Extracted data entries
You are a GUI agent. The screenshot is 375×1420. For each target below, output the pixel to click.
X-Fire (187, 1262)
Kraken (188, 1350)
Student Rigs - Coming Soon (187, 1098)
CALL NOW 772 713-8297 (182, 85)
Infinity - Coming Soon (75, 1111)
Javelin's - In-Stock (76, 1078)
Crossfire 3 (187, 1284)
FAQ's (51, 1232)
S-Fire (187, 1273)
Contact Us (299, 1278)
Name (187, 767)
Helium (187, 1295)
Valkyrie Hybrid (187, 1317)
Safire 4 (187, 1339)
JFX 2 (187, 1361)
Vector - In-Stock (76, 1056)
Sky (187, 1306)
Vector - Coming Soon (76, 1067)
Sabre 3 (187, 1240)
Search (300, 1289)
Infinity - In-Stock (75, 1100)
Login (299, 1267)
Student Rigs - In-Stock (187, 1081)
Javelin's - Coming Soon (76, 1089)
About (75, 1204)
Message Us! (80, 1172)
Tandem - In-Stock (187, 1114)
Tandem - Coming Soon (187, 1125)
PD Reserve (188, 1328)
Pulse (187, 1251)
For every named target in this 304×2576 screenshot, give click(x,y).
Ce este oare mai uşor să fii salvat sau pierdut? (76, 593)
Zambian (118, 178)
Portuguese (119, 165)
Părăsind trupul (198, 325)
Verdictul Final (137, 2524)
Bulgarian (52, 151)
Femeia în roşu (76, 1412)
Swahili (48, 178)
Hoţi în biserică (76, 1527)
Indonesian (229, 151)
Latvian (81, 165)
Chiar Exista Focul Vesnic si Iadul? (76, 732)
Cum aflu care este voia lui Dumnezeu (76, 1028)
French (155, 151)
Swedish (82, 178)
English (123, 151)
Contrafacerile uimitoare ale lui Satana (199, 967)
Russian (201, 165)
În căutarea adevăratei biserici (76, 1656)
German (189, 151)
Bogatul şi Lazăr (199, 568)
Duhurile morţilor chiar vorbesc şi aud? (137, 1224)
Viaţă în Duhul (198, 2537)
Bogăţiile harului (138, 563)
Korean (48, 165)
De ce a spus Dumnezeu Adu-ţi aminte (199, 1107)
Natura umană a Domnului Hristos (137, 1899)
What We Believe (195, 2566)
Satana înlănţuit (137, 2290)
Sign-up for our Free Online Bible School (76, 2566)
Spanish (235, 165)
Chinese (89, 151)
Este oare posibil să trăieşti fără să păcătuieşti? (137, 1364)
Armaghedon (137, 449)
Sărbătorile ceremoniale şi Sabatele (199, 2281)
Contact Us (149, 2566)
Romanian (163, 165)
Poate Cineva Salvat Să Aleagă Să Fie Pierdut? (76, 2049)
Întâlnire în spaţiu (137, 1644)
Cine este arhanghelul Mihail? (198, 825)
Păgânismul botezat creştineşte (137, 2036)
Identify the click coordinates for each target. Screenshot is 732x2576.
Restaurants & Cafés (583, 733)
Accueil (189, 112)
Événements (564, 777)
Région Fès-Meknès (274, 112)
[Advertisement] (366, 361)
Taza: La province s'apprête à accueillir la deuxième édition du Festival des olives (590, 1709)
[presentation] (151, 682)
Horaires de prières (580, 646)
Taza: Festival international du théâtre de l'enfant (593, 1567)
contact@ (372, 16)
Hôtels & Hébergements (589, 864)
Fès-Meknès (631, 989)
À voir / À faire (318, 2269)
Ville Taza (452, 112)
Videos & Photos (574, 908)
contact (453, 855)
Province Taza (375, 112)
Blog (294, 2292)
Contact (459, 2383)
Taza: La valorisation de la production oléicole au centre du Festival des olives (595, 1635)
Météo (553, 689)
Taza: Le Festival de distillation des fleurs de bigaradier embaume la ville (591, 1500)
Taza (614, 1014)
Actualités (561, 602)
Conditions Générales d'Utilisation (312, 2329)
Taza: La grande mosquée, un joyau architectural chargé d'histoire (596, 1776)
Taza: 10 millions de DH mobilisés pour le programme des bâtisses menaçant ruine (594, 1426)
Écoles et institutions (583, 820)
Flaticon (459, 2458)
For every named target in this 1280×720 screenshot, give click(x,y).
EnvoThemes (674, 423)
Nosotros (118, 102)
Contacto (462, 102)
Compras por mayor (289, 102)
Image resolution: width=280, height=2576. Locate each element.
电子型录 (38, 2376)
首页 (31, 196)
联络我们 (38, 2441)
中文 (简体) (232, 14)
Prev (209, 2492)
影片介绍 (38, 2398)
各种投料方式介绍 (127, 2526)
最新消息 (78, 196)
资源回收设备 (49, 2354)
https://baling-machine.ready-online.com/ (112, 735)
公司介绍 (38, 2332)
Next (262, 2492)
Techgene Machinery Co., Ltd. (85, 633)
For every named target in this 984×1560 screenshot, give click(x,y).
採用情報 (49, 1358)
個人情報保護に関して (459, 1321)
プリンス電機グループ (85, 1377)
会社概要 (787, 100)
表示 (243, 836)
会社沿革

Given task
Scale the coordinates in the records above, beginning at the line that contains "Taza: La province" and stopping after the line that contains "Blog (294, 2292)". Write out every line in that span again, with each coordinate in the answers multiplied by 1.65 and rounded to a whole number (halves round up).

The solution
Taza: La province s'apprête à accueillir la deuxième édition du Festival des olives (974, 2820)
[presentation] (249, 1125)
Horaires de prières (957, 1066)
Taza: Festival international du théâtre de l'enfant (978, 2586)
contact@ (614, 26)
Hôtels & Hébergements (972, 1426)
Fès-Meknès (1041, 1632)
À voir / À faire (525, 3744)
Ville Taza (746, 185)
Videos & Photos (947, 1498)
contact (747, 1411)
Province Taza (619, 185)
Blog (485, 3782)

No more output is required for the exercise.